Je sais bien que nous ne sommes que tous les deux et que tu avais rêvé d'autre chose, ma tendre épousée. Peut-être pas un banquet dans les règles anciennes, mais un peu de solennité autour des agapes. Des rires, des interpellations d'un bout de la grande table à l'autre, des plaisanteries mâles, de moins en moins fines à mesure que les flacons s'éclusent, des rires de femmes. Et surtout le défilé apprêté et interminable des plats - ceux mêmes que tu m'avais décrits, un soir de pluie fine, qui furent servis au mariage de l'une de tes tantes, lorsque tu étais enfant : les timbales de fruits de mer, les vol-au-vent financière, le saumon entier pris dans sa banquise au madère, la poule sauce ivoire et la pièce montée qui vous empoisse les doigts, les lèvres et le regard.

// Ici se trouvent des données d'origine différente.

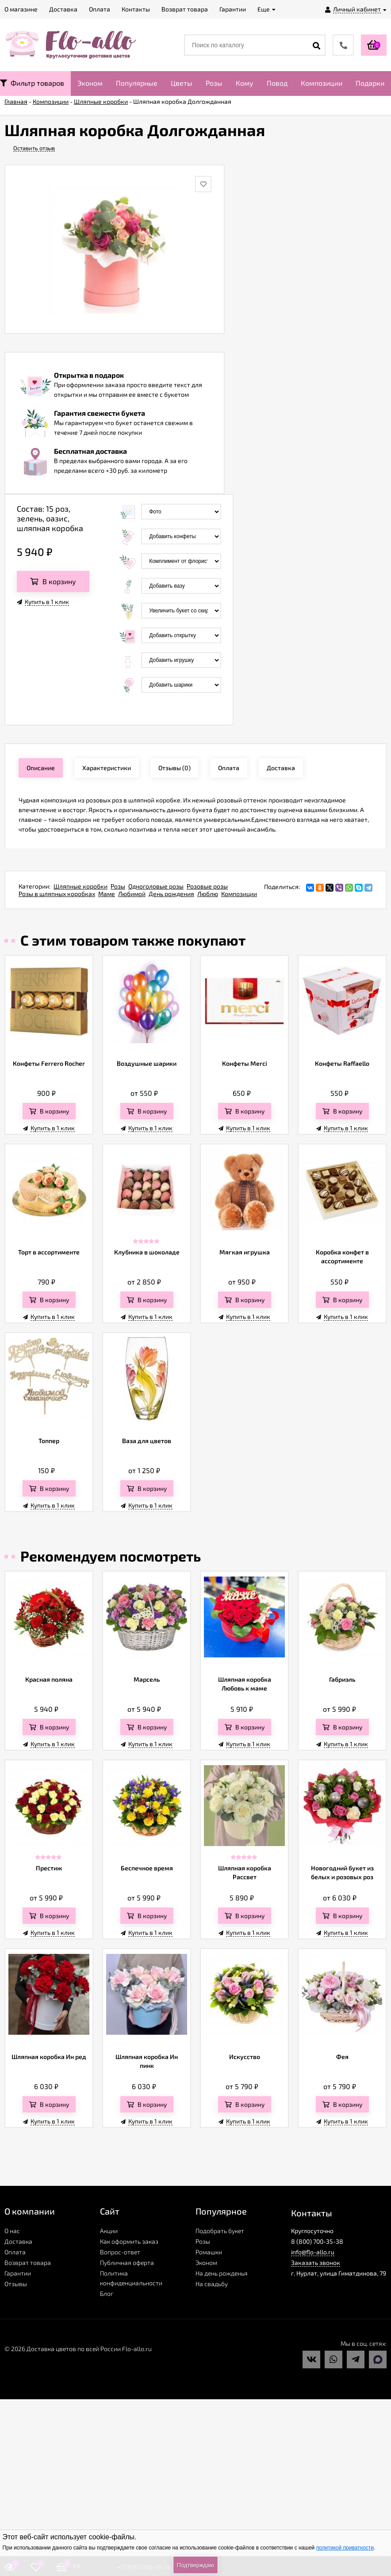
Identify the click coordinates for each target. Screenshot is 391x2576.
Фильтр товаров (32, 83)
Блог (106, 2293)
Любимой (132, 893)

Je sais tout cela, mais ce n'est pas une raison pour ne rien manger, ma promise accordée ! Tu n'as même pas touché au champagne, dont les bulles n'en finissent pas de monter vers toi, ton visage immobile et pâle, tes yeux noirs fixés sur moi. Ne compte pas me gâcher la fête, en me regardant de cette façon obstinée ! Un homme qui se respecte doit manger un peu plus que de raison, le jour de son mariage, et boire de même, s'il ne veut pas se montrer ensuite trop impressionnable, flancher devant la barrière de la robe blanche.
Tu sais bien pourtant, tu le sais : j'ai fait tout ce que j'ai pu pour que la noce soit nombreuse et bruyante. Regarde autour de toi, tourne la tête, tu vois bien : la table a été dressée selon les canons de l'art, les assiettes luisent et les verres scintillent sous les deux lustres. Que pouvais-je faire de plus ? Est-ce ma faute si aucun invité n'a été capable de comprendre l'intensité de mon amour pour toi ? Si pas un n'a osé franchir le seuil de cette grande salle, dont j'avais fait obturer les fenêtres afin de la hisser à la dignité d'un temple ? Ils se sont enfuis comme des couards, en piaillant. Ils se sont égaillés à travers le parc fouetté d'embruns avec la vélocité d'un jet d'hirondelles.
Mais ce n'est grave, tu vois : je reste. Allons, mange un peu. Trempe tes lèvres pâles dans le vin : il a été créé pour rendre leurs couleurs aux jeunes mariées, tempérer leurs frayeurs au seuil de l'éternité. - Cela ne fait rien, je boirai pour nous deux, comme je vivrai pour toi et moi, d'un seul corps et d'un seul souffle.
Non, attends ! Il faut que tout soit parfait quand ils reviendront. Car ils vont revenir, nos invités de la noce, je le sais bien, je ne suis pas fou. Il faut qu'ils restent muets devant toi, que ta beauté les frappe d'épouvante. Je vais me lever, m'approcher de toi, mais ne crains rien : le moment n'est pas encore venu, ma déflorable. Doucement, je vais retirer le couteau, et tu ne crieras pas.
Je n'aurais pas supporté de t'entendre crier, même d'allégresse ou de plaisir ; c'est en partie pour cela...
Je vais le faire glisser délicatement, afin de ne pas déchirer tes dentelles, et le poser à la droite de ton assiette vide et blanche, comme toi - à sa place naturelle.
Puis, je retournerai m'asseoir et je terminerai le chaud-froid de homard, à petites bouchées précautionneuses, en les attendant.